Appare poi discutibile l’affermazione per la quale l’attività venatoria costituirebbe un toccasana per un ambiente ormai totalmente alterato dall’uomo. In realtà, le nostre montagne sarebbero in grado di ospitare un carico di animali selvatici ben più alto, come dimostra la realtà di altri Paesi e dei grandi parchi nazionali. E’ vero che un certo prelievo risulta necessario per determinate specie, quali il cervo e soprattutto il cinghiale (introdotto, questo, abusivamente e illegalmente dai cacciatori).

Esiste tuttavia una folla di specie selvatiche, oggi spaventate e di difficile avvistamento, per le quali una pacifica convivenza con l’uomo sarebbe possibile e senz’altro auspicabile. Ad impedire questo sta la caccia, una forma di svago che consiste in non altro che non sia il piacere di uccidere.

In realtà il numero dei cacciatori trentini è troppo elevato. Lo dimostra più di tutto la pratica del rilascio dei fagiani "pronta caccia", poveri polli spesso neppure in grado di volare, del tutto estranei al nostro ambiente e rilasciati addirittura poche ore prima del programmato abbattimento. Si tratta di una grave forma di inquinamento ambientale, i cui effetti si possono notare in primis per le volpi e per i piccoli predatori. Poiché questi animali naturalmente sono portati a catturare delle prede assolutamente inette e non in grado di difendersi (e questo dispiace ai nembrotti), ci si inventa la dannosità dei piccoli carnivori (utili invece per il controllo dei roditori), e si mette in moto un pesante processo di alterazione dell’equilibrio e di distruzione di specie protette.

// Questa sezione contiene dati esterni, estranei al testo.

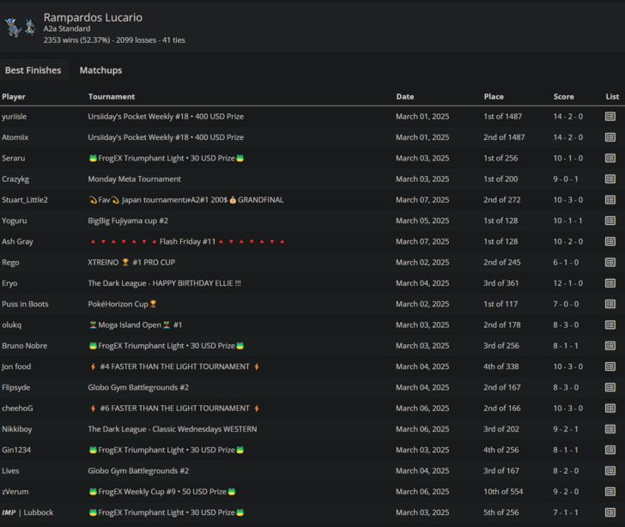The width and height of the screenshot is (625, 527).
Task: Open decklist icon for Atomiix's row
Action: 610,137
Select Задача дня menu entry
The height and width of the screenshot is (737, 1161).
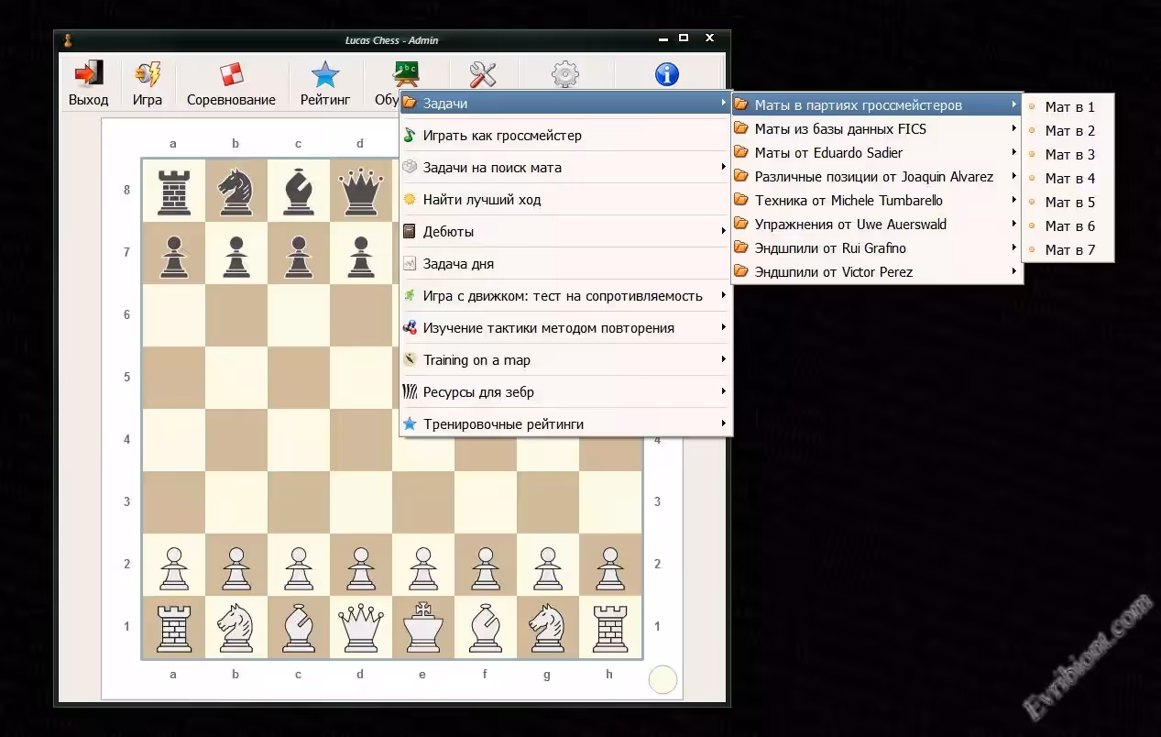click(458, 264)
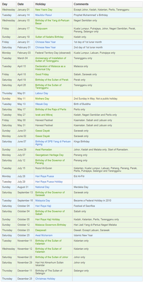The height and width of the screenshot is (282, 144).
Task: Open the National Day link
Action: (x=42, y=187)

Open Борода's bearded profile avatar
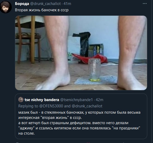coord(6,7)
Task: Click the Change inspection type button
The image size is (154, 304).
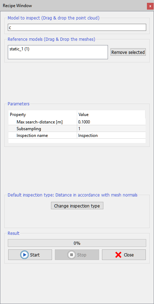Action: [x=77, y=206]
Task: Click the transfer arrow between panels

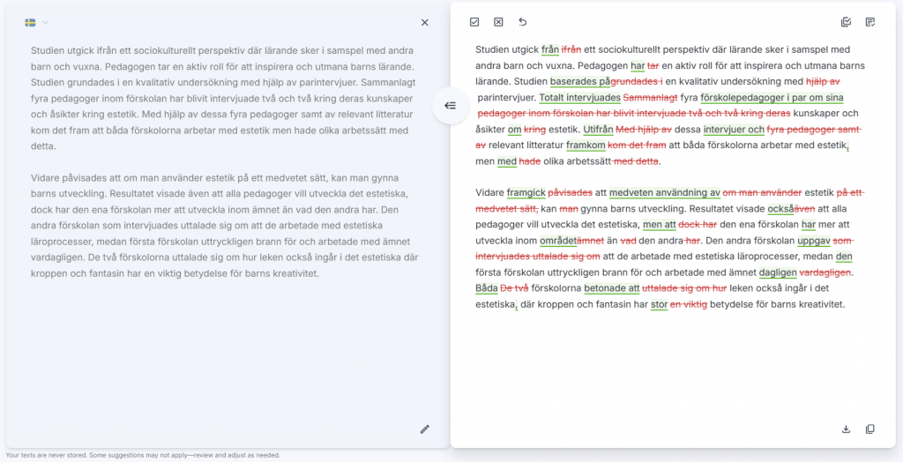Action: point(450,106)
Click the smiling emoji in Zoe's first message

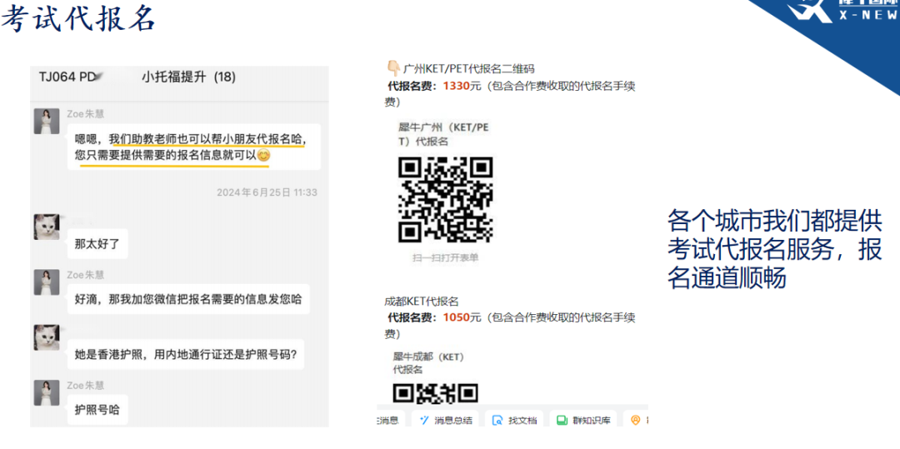(x=263, y=156)
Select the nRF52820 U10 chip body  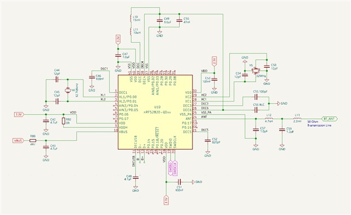(155, 112)
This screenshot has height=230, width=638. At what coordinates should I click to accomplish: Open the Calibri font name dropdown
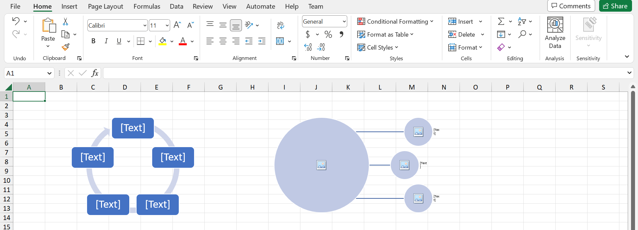[x=145, y=25]
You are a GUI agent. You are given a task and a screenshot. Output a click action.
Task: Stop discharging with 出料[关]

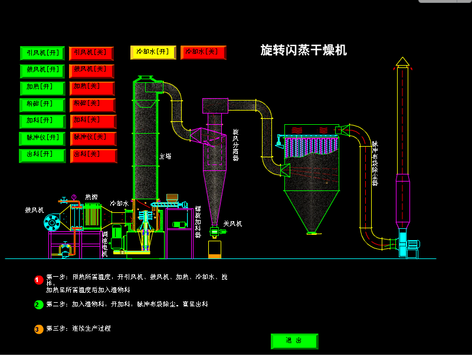(93, 156)
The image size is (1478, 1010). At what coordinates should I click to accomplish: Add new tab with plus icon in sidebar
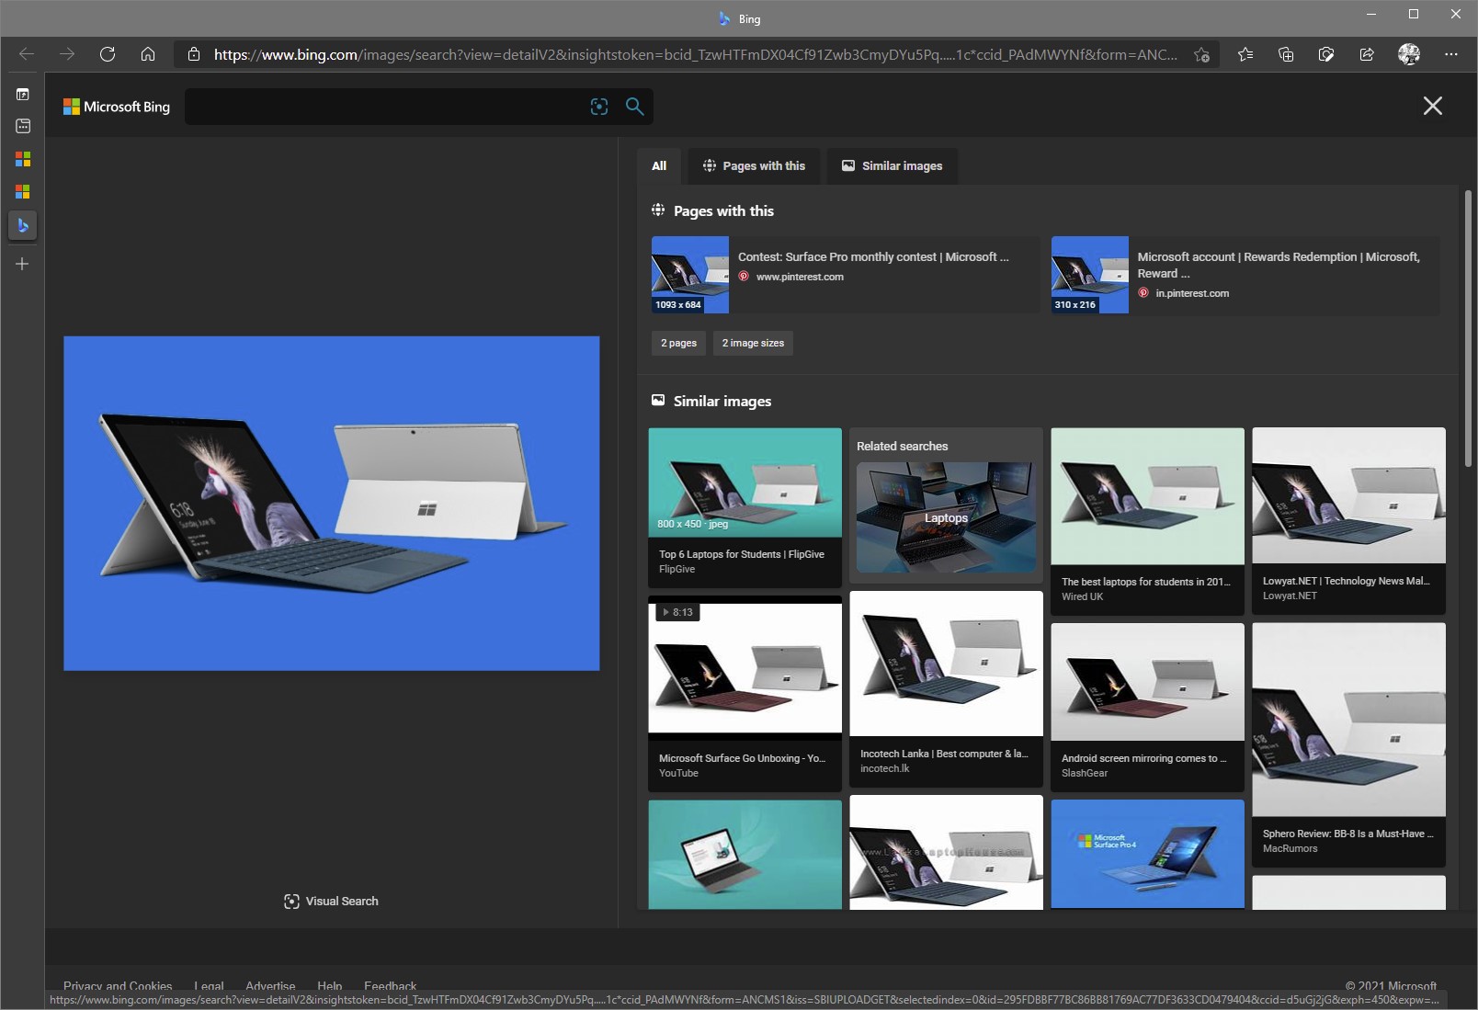coord(23,264)
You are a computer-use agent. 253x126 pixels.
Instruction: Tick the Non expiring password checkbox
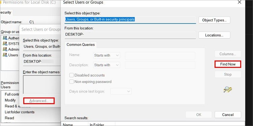(72, 82)
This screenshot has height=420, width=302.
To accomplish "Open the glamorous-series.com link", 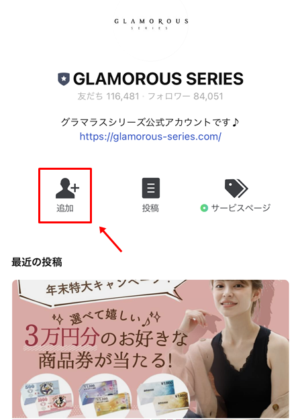I will point(150,137).
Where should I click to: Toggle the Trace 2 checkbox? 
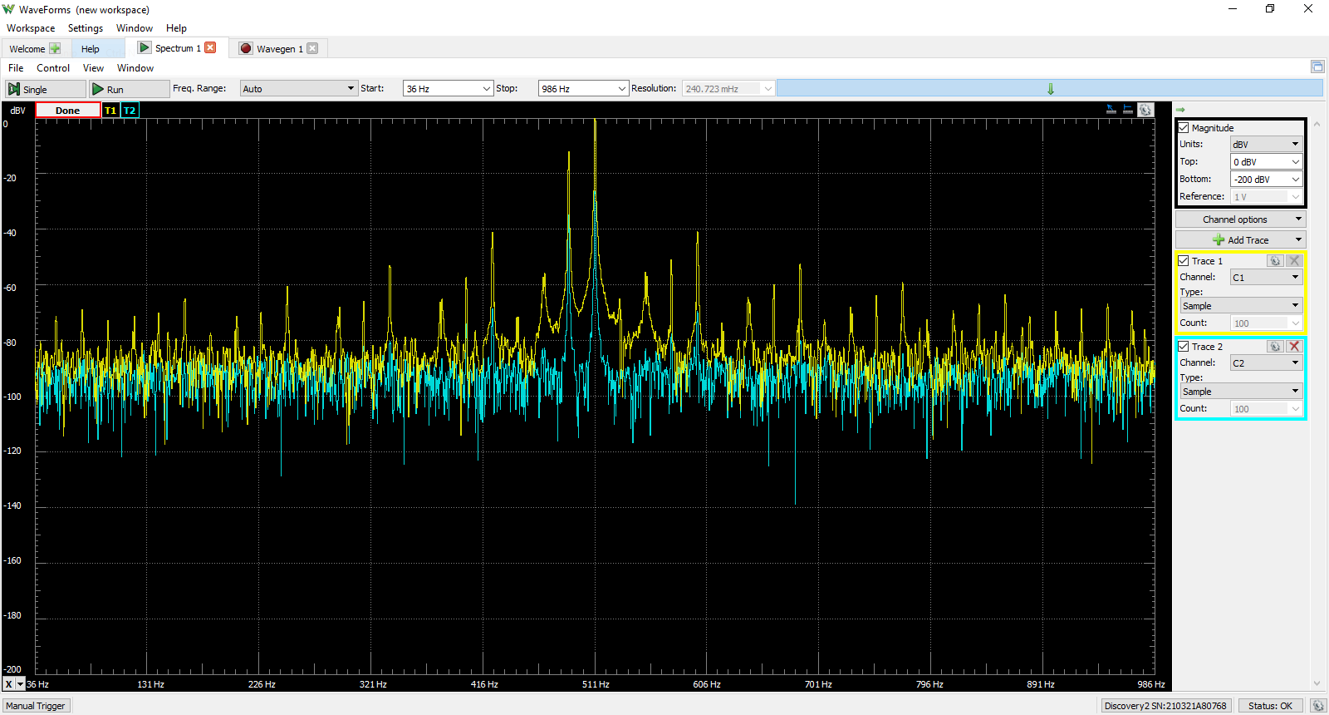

In una valutazione obiettiva, oggi la caccia in Trentino, non meno che altrove, risulta faccenda di soldi e di potere politico. Di soldi per il fiume di denaro che grazie ai contributi provinciali, estremamente cospicui, per le costosissime licenze, per i permessi d’ospite e per il grande peso dei consumi legati all’attività venatoria (fucili, binocoli, costosissimi fuoristrada, abbigliamento, ecc.) viene ad interessare il pittoresco mondo della dea Diana. Di potere politico per le innumerevoli clientele che in esso si formano, e per le appetitose opportunità di rendersi benemeriti presso gli elettori (soprattutto ma non solo di valle) che la difesa della caccia offre a tutto un ben noto e assai numeroso settore dei nostri consiglieri provinciali.

In un quadro così roseo, poco spazio rimane evidentemente per la tutela della fauna e delle specie in pericolo, e meno ancora per le aspettative e per gli interessi di quanti, non essendo cacciatori, apprezzano, amano e conoscono i nostri animali selvatici, e desiderano poterli ammirare da vivi.